**Instructions to follow:** Gather every line from the entries below that includes "strategy".

**Material shown:**
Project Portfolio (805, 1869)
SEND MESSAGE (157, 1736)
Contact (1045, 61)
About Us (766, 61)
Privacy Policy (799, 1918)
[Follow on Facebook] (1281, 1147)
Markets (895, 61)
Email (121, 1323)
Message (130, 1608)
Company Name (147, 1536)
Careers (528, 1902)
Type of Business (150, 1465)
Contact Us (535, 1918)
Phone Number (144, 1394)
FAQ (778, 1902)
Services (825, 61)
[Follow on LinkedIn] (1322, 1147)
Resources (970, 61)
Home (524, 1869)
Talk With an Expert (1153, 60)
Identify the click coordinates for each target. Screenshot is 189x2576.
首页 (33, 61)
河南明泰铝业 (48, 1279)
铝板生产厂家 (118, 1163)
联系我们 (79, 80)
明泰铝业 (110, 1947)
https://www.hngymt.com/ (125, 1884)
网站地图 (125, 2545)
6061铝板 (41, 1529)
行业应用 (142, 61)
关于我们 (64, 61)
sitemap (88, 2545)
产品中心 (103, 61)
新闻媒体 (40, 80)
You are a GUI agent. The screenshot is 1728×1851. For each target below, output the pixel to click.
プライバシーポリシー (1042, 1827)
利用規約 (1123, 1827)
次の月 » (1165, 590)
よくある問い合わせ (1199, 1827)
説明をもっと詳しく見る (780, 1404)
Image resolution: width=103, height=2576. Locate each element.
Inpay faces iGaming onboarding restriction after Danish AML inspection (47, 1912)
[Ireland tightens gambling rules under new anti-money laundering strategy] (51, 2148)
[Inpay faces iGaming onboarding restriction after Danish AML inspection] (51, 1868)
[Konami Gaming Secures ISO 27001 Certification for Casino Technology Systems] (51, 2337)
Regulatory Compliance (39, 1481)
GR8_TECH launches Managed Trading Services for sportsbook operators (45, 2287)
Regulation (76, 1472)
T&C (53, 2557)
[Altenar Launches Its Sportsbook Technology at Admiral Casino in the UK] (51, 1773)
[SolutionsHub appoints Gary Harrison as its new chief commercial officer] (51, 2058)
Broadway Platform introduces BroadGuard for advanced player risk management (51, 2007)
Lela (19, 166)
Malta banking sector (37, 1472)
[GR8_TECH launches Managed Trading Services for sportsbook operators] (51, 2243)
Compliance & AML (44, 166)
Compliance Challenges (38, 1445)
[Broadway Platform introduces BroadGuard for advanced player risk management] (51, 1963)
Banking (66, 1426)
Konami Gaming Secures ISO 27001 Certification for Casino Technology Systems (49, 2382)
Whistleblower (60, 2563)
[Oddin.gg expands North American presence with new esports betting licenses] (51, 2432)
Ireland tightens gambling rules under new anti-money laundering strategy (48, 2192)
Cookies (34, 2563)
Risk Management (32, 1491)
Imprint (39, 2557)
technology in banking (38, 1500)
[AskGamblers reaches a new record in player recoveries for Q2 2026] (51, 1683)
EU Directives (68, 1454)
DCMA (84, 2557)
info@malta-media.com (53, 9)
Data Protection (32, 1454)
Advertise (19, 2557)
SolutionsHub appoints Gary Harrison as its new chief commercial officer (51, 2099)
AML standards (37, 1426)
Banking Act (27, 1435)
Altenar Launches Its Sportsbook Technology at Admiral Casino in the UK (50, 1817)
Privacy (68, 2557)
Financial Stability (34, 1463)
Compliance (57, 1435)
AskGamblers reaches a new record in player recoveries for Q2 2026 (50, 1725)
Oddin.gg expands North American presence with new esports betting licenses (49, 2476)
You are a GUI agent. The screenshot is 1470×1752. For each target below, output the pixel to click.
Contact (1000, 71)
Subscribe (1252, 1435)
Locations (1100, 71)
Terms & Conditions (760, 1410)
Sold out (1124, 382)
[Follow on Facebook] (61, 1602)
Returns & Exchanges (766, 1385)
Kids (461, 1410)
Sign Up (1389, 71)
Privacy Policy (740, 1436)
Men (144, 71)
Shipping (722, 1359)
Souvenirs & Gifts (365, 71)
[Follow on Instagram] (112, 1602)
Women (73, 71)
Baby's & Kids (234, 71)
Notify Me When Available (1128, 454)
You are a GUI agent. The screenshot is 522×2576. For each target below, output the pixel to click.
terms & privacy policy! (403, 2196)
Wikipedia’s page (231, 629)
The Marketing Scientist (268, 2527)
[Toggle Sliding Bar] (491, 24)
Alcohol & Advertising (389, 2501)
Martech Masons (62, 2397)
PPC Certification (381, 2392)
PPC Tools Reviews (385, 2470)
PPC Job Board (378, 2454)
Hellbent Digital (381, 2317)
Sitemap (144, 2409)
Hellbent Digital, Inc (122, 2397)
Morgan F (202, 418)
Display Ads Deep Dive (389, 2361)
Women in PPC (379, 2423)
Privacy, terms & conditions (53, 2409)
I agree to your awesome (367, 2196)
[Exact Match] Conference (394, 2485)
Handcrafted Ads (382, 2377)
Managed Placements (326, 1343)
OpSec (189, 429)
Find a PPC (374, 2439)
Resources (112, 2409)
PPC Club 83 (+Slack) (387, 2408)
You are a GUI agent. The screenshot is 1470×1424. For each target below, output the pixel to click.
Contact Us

**Solution:**
[Ireland tightens gambling rules under new anti-money laundering strategy] (51, 2148)
Ireland tightens gambling rules under new anti-money laundering strategy (48, 2192)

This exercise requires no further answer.